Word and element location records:
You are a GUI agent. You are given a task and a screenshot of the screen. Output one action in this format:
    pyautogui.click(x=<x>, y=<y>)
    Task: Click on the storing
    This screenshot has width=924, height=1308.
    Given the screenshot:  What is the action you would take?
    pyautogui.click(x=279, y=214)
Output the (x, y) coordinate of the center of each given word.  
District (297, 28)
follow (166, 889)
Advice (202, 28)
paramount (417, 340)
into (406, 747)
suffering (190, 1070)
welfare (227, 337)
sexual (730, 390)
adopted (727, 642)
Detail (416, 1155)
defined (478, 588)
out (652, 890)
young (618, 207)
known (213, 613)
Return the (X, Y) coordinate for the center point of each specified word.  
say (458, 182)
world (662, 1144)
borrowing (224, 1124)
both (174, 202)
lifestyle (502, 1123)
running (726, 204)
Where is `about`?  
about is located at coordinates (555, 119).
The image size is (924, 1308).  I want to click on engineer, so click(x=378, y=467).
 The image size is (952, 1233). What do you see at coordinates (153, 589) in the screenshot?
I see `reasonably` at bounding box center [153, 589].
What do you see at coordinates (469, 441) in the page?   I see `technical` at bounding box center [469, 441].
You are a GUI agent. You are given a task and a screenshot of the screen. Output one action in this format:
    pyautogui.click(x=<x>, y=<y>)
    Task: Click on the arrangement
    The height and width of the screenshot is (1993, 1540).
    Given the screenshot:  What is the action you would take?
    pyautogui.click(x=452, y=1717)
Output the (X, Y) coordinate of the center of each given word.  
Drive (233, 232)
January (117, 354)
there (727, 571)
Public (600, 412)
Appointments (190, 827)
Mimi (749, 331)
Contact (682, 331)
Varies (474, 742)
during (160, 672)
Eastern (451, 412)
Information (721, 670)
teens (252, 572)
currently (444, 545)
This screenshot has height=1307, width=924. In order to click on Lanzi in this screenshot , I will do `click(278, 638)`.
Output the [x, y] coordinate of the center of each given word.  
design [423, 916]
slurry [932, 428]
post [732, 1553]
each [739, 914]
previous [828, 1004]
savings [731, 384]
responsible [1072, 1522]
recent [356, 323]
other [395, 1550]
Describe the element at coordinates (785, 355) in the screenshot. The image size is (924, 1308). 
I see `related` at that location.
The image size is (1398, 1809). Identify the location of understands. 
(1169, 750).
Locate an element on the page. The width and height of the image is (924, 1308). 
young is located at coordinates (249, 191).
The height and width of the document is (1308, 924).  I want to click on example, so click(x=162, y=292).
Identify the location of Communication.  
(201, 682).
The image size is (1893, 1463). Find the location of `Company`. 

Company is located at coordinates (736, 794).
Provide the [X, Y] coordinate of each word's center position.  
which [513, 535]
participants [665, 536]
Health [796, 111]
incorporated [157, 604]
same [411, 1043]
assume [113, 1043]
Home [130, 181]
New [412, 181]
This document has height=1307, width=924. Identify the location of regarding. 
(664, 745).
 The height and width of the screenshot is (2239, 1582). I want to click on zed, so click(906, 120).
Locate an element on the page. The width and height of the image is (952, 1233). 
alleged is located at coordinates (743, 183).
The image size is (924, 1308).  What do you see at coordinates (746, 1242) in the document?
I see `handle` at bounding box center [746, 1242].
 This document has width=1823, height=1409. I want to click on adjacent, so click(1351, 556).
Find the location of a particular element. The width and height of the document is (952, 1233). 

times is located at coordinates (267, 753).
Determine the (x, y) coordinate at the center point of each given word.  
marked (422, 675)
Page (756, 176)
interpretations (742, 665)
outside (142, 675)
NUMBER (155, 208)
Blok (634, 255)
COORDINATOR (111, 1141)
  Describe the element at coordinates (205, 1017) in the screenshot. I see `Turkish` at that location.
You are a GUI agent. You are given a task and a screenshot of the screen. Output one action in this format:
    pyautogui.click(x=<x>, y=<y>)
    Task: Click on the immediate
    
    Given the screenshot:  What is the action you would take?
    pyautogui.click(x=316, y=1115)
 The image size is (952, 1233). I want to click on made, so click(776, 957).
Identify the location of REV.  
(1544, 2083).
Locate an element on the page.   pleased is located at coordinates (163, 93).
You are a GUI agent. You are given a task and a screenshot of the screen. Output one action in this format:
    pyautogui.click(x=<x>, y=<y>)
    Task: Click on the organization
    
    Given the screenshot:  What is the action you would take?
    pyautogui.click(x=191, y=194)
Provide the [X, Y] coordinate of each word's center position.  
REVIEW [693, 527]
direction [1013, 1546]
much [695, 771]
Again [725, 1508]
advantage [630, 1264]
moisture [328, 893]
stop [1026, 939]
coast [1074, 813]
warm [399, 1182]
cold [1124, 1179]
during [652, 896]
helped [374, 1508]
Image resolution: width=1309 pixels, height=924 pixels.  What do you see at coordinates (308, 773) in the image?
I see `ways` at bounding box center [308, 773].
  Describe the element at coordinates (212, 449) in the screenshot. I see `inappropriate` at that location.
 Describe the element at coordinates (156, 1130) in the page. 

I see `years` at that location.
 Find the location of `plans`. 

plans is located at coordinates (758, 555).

• _What you should do_
Put the lines into a Markdown table with the columns Row and Line, leaving out blank lines. Include only the lines from the one containing "interpretations (742, 665)" through the end of the records, with both ends included.

• _Exercise output_
| Row | Line |
|---|---|
| 1 | interpretations (742, 665) |
| 2 | outside (142, 675) |
| 3 | NUMBER (155, 208) |
| 4 | Blok (634, 255) |
| 5 | COORDINATOR (111, 1141) |
| 6 |   Describe the element at coordinates (205, 1017) in the screenshot. I see `Turkish` at that location. |
| 7 | You are a GUI agent. You are given a task and a screenshot of the screen. Output one action in this format: |
| 8 |     pyautogui.click(x=<x>, y=<y>) |
| 9 |     Task: Click on the immediate |
| 10 |     Given the screenshot:  What is the action you would take? |
| 11 |     pyautogui.click(x=316, y=1115) |
| 12 |  The image size is (952, 1233). I want to click on made, so click(776, 957). |
| 13 | Identify the location of REV.   |
| 14 | (1544, 2083). |
| 15 | Locate an element on the page.   pleased is located at coordinates (163, 93). |
| 16 | You are a GUI agent. You are given a task and a screenshot of the screen. Output one action in this format: |
| 17 |     pyautogui.click(x=<x>, y=<y>) |
| 18 |     Task: Click on the organization |
| 19 |     Given the screenshot:  What is the action you would take? |
| 20 |     pyautogui.click(x=191, y=194) |
| 21 | Provide the [X, Y] coordinate of each word's center position.   |
| 22 | REVIEW [693, 527] |
| 23 | direction [1013, 1546] |
| 24 | much [695, 771] |
| 25 | Again [725, 1508] |
| 26 | advantage [630, 1264] |
| 27 | moisture [328, 893] |
| 28 | stop [1026, 939] |
| 29 | coast [1074, 813] |
| 30 | warm [399, 1182] |
| 31 | cold [1124, 1179] |
| 32 | during [652, 896] |
| 33 | helped [374, 1508] |
| 34 | Image resolution: width=1309 pixels, height=924 pixels.  What do you see at coordinates (308, 773) in the image? |
| 35 | I see `ways` at bounding box center [308, 773]. |
| 36 |   Describe the element at coordinates (212, 449) in the screenshot. I see `inappropriate` at that location. |
| 37 |  Describe the element at coordinates (156, 1130) in the page.  |
| 38 | I see `years` at that location. |
| 39 |  Find the location of `plans`.  |
| 40 | plans is located at coordinates (758, 555). |